One of Professor Balderston’s most important and visible accomplishments was his service for the University of California system. From 1966 to 1968, he was vice president of business and finance and from 1968 to 1970 he was vice president of planning and analysis for UC’s then nine-campus system. He continued part-time as special assistant to the president until 1975. For three years, 1966-1969, he chaired the California State Committee on Public Education. Another of his major contributions to the business school and Berkeley campus was his chairmanship of the school’s new building committee. A decision was made to leave Barrows Hall and build an entirely new building on the eastern edge of the campus. A building committee was formed, chaired by Balderston, and charged with overseeing design and construction. The new building, which is the current home of the Haas School, was successfully completed and opened in 1995. He was also very active in the campaign to raise funds for the new building. Observed Dean Emeritus Cheit, “administrators and faculty committees relied on his judgment and competence on issues ranging from selecting an architect or siting a large sculpture to structuring a major student aid program.”

 

He had a long and productive relationship with the Bernard Osher Foundation and served on its board of directors from 1979 to 2007. In June 1994, he was appointed executive vice president and executive director.

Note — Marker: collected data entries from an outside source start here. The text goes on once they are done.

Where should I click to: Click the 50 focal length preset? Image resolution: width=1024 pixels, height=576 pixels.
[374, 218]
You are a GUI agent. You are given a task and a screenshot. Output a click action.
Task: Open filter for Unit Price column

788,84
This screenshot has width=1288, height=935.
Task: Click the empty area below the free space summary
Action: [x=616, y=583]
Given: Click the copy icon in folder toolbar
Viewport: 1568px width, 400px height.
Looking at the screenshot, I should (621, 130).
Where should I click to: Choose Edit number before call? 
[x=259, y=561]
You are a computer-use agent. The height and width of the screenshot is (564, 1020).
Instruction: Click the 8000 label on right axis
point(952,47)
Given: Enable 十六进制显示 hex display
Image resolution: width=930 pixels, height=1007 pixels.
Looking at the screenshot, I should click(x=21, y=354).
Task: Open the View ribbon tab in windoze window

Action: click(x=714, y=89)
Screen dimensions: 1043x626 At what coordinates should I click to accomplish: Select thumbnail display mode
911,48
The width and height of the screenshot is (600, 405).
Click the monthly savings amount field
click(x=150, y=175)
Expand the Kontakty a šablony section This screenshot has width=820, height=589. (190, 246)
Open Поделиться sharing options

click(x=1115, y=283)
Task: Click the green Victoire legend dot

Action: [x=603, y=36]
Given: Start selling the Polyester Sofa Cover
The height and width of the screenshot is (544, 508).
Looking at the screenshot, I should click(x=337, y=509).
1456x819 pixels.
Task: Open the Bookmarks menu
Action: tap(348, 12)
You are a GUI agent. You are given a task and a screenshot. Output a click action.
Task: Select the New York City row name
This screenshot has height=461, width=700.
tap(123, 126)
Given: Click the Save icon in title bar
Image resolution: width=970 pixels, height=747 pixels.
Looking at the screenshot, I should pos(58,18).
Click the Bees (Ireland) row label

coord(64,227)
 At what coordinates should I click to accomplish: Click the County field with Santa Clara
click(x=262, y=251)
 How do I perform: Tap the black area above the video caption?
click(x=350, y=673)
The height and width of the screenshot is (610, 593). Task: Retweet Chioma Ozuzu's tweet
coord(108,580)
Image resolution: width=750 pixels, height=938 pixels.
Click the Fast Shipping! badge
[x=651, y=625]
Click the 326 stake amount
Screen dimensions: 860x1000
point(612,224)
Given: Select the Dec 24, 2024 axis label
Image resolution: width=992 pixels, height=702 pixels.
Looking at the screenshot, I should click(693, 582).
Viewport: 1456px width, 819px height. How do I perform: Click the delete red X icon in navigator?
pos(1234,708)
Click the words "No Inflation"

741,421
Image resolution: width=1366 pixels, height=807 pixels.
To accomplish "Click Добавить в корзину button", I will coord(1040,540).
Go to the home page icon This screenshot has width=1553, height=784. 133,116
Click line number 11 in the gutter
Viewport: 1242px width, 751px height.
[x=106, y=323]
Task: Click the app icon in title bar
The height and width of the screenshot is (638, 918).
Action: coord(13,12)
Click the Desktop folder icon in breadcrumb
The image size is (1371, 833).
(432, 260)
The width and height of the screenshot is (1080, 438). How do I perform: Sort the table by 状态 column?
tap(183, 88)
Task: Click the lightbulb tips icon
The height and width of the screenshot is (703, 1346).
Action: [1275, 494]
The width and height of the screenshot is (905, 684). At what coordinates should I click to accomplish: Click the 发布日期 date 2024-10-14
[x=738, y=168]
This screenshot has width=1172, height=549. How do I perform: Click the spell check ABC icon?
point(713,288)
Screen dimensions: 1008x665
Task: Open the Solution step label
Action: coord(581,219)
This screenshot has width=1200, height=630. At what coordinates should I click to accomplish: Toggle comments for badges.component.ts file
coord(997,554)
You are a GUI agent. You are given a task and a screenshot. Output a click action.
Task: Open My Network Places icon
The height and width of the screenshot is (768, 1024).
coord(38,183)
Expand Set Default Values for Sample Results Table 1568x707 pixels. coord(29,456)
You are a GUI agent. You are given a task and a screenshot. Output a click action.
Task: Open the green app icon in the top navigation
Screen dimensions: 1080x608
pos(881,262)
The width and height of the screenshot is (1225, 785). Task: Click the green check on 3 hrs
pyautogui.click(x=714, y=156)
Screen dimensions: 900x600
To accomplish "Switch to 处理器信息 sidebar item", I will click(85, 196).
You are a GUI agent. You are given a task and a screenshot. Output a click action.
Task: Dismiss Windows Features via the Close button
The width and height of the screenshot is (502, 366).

In 2004, the foundation made over $30 million in grants to dozens of educational, arts, and cultural organizations.

 

Balderston received the Berkeley Citation, the campus’s highest honor, upon his retirement in 1991 and continued to teach for several years. "You could always count on Fred to do not only his part, but also his part as a good citizen of the school," said former colleague Raymond Miles, an emeritus professor and former dean at the Haas School. Leo Helzel, an adjunct professor emeritus at the Haas School, recalled Balderston's "winning personality and absolutely fantastic smile that added to his campuswide popularity as an instructor and as a colleague. He loved people, people loved him, and the students were crazy about him," Helzel said, adding that Balderston "could have made a success out of anything" in either academia or the business world.

 

He was a lover of the outdoors and owned ranch property in the Sierra community of Loyalton, north of Truckee. He was devoted to building community and peace around the world. He served on the board of directors of the California Nature Conservancy, the Bernard Osher Foundation and the Golden West Financial Corporation. Balderston also was a life trustee of Deep Springs College and the American Field Service international student exchange program.

 

Balderston is survived by his wife, Elizabeth, of Berkeley; four children, Daniel Balderston of Iowa City, Iowa, Sara Balderston of Columbus, Ohio, Thomas Balderston of Ardmore, Pennsylvania, and Jonathan Balderston of Berkeley; five grandchildren; and a brother, Robert Balderston of Baker City, Oregon. His first wife, Judith, died in 1993. He remarried in 2001.